2:32 p.m. ET: Fearing that their release could pose a risk to national security because they might incite violence, President Obama has decided not to make public any post-mortem photos of al-Qaida leader Osama bin Laden, the White House announced this afternoon.
The decision, which the president revealed today during an interview with CBS News, follows an internal debate within the administration about whether the photos, described by the White House as gruesome, posed too much of a risk or needed to be made public to prove to any doubters that bin Laden is dead.
Any skeptics, Carney says Obama told CBS News, should know that bin Laden "will not walk this Earth again."
Update at 2:29 p.m. ET: President Obama also told CBS News today that "there is no doubt we killed Osama bin Laden," White House spokesman Jay Carney just told reporters, as he's announcing that the president has decided that post-mortem photos of the al-Qaida leader will not be released by the government.
Update at 2:27 p.m.

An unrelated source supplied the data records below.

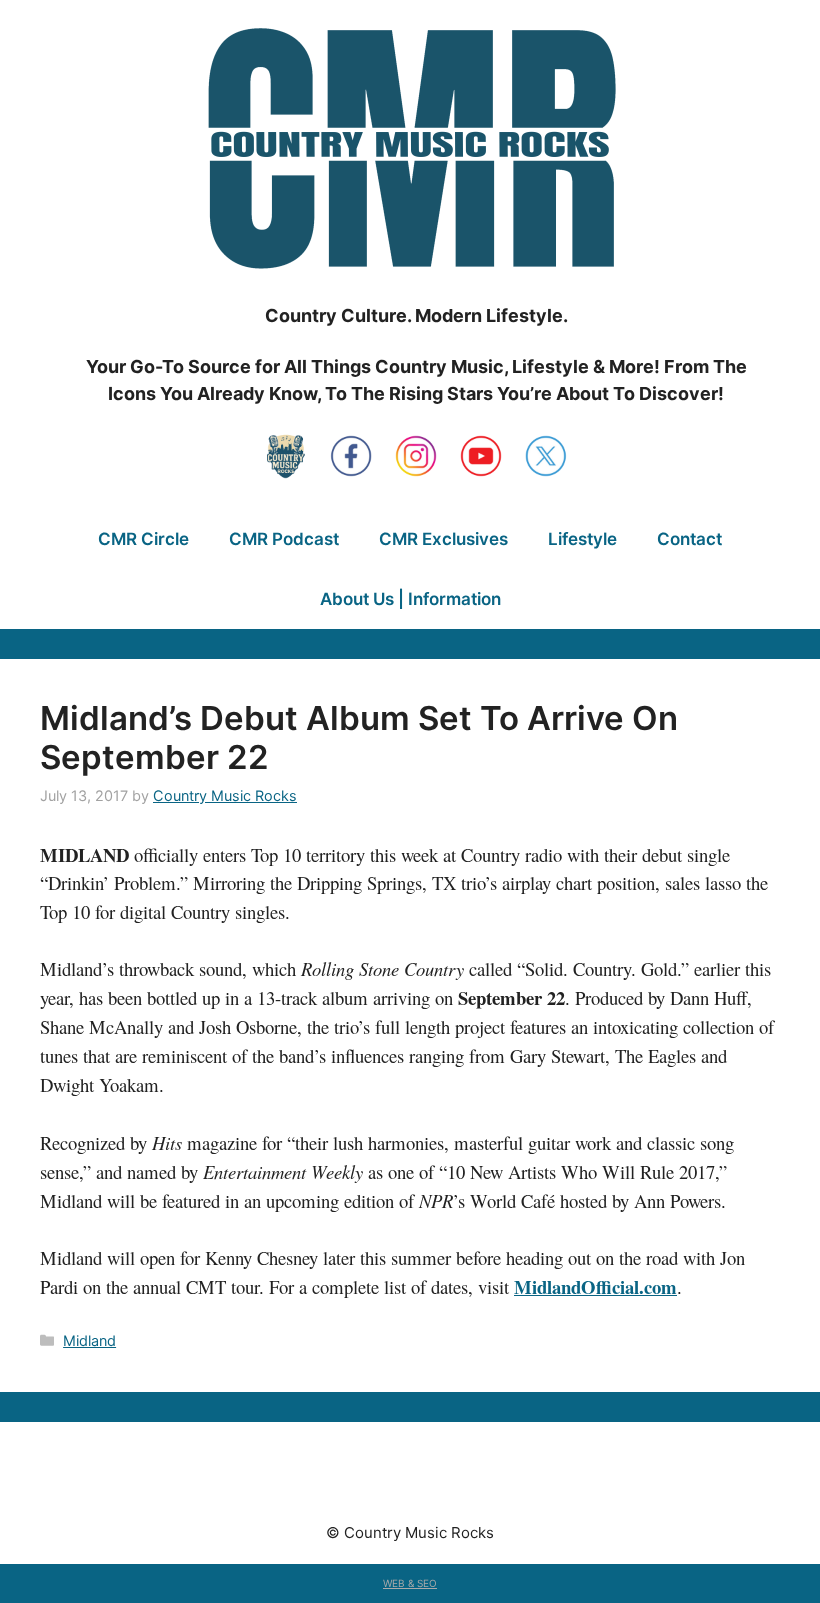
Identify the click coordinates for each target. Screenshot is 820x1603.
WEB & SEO (410, 1583)
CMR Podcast (284, 539)
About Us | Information (410, 599)
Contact (689, 539)
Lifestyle (582, 539)
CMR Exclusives (443, 539)
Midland (89, 1340)
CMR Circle (143, 539)
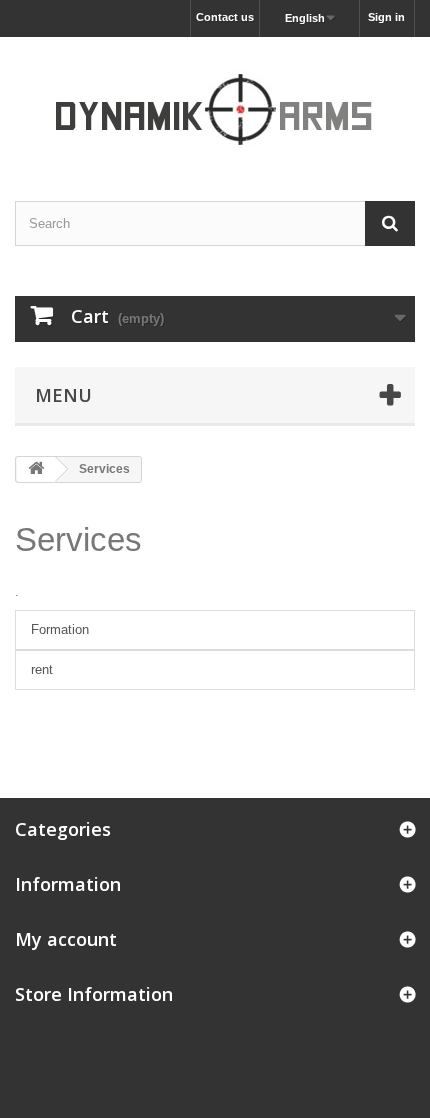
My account (66, 939)
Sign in (386, 17)
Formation (60, 629)
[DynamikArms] (215, 101)
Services (78, 539)
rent (42, 669)
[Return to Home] (36, 469)
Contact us (225, 17)
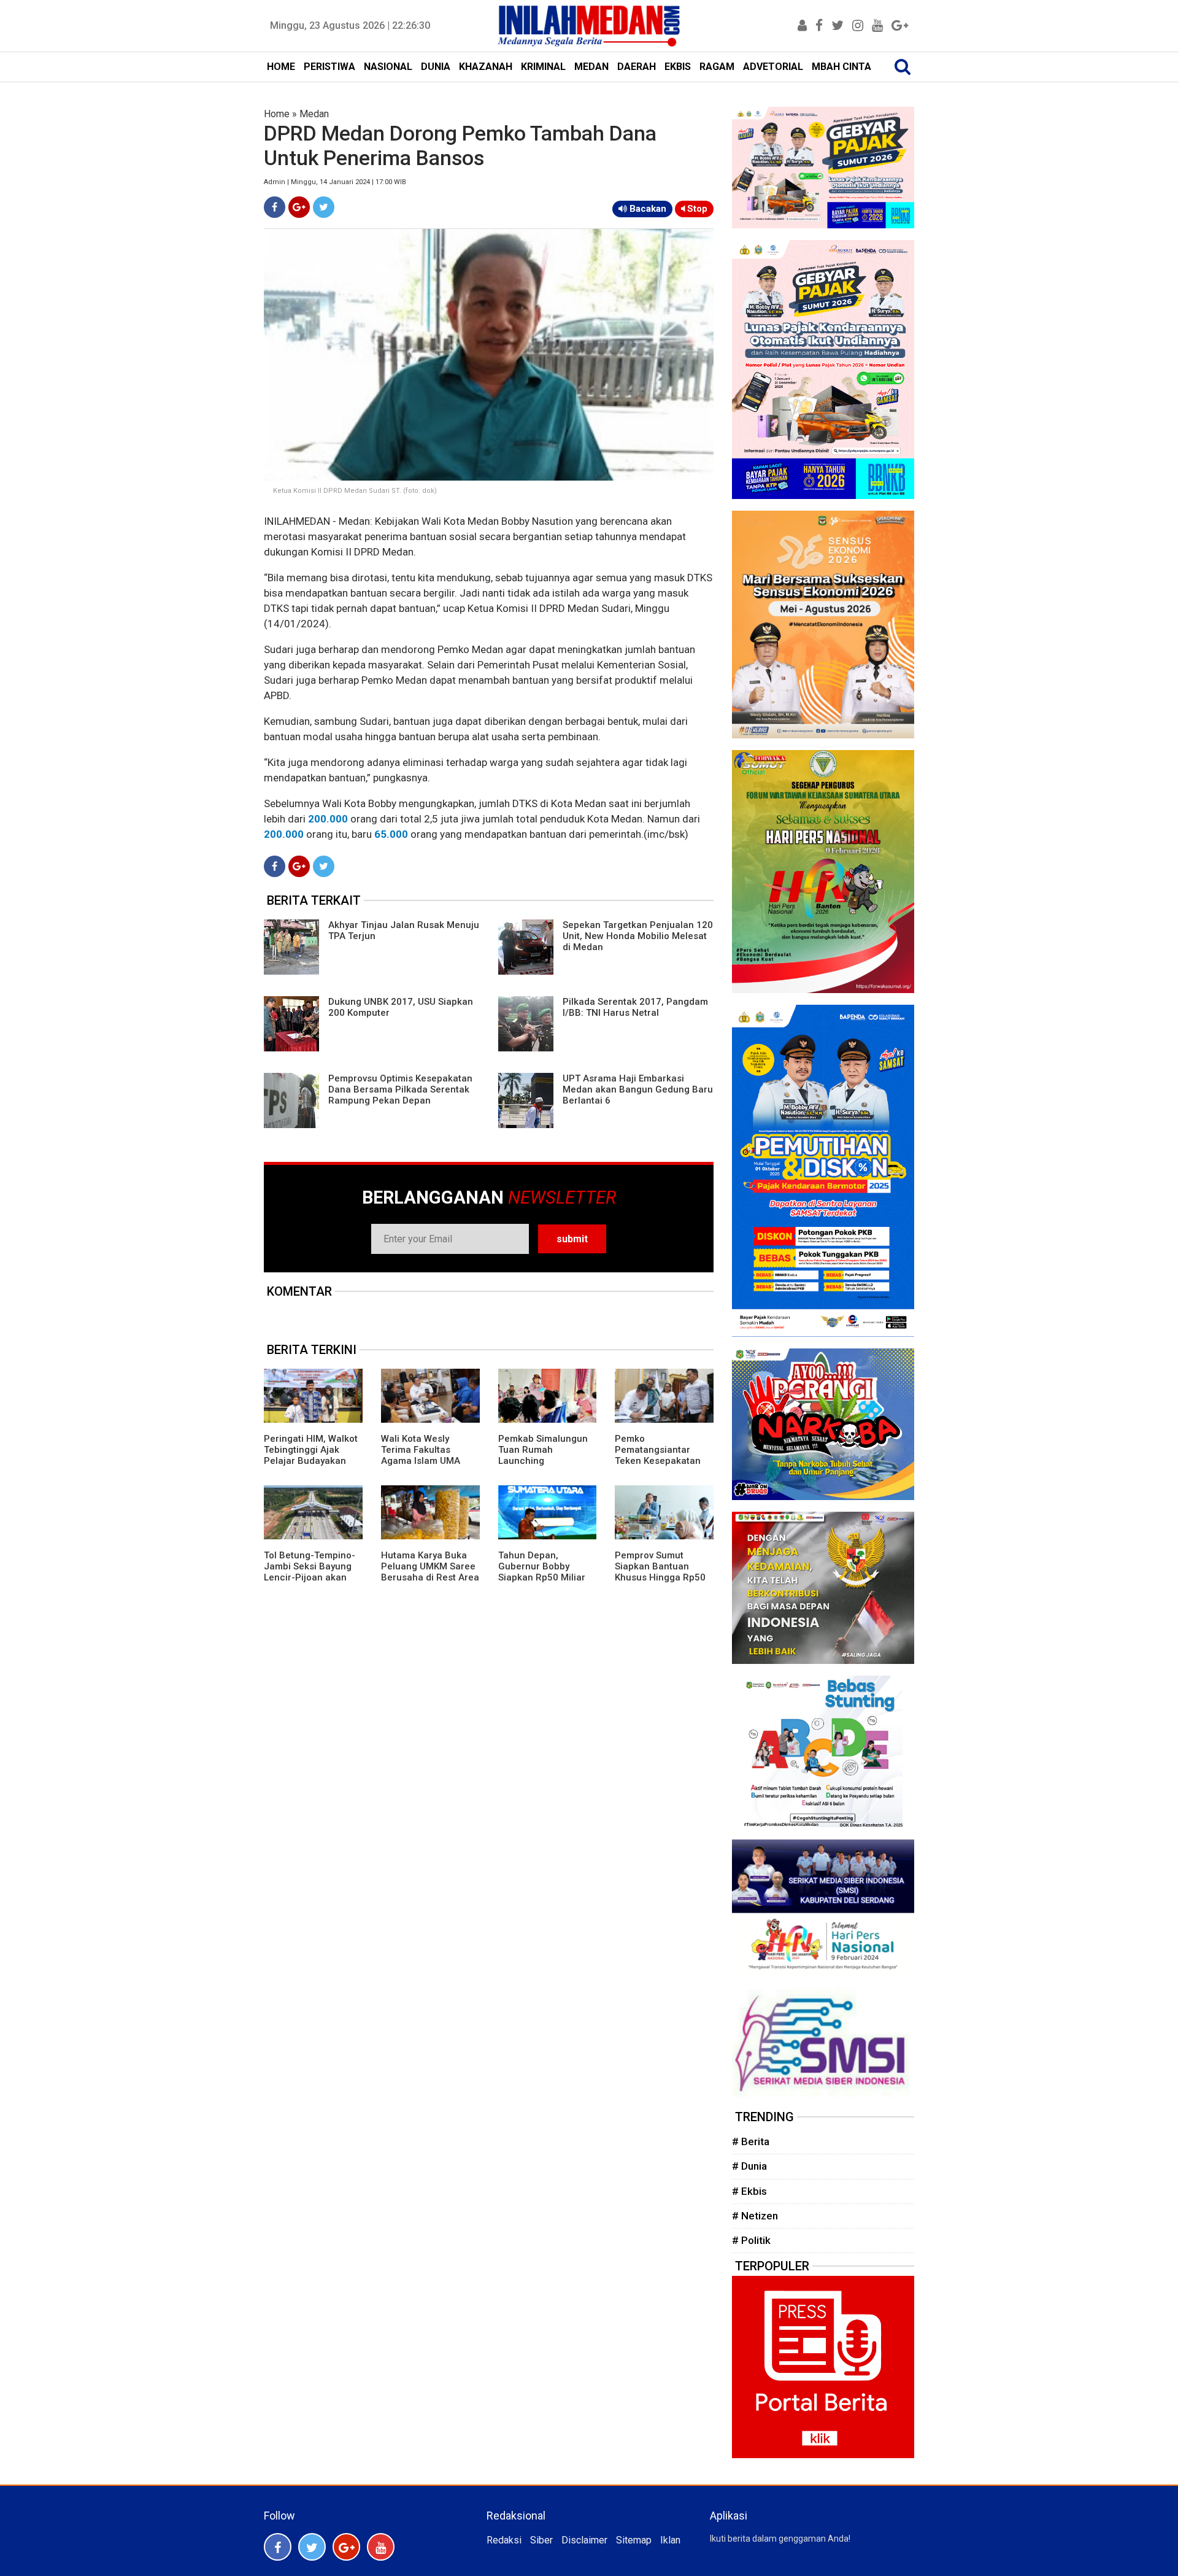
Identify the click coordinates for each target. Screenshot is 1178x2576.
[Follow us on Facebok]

ET: Because he believes the photos might be used as "an incitement to additional violence or as a propaganda tool," President Obama has decided that post-mortem photos of al-Qaida leader Osama bin Laden will not be released, White House spokesman Jay Carney just announced.
"We don't trot out this stuff as trophies," Obama also told CBS News earlier today, according to Carney.
Update at 2:25 p.m. ET: "The president has made a decision not to release any of the photographs of the deceased Osama bin Laden," White House spokesman Jay Carney just confirmed.
Our original post:
"In an interview with Steve Kroft for this Sunday's 60 Minutes, President Obama says he won't release post-mortem images of Osama Bin Laden images taken to prove his death.
"Video of the comments will appear on the CBS Evening News on Wednesday."
We noted earlier that there was disagreement among the president's top aides on whether the images should be made public.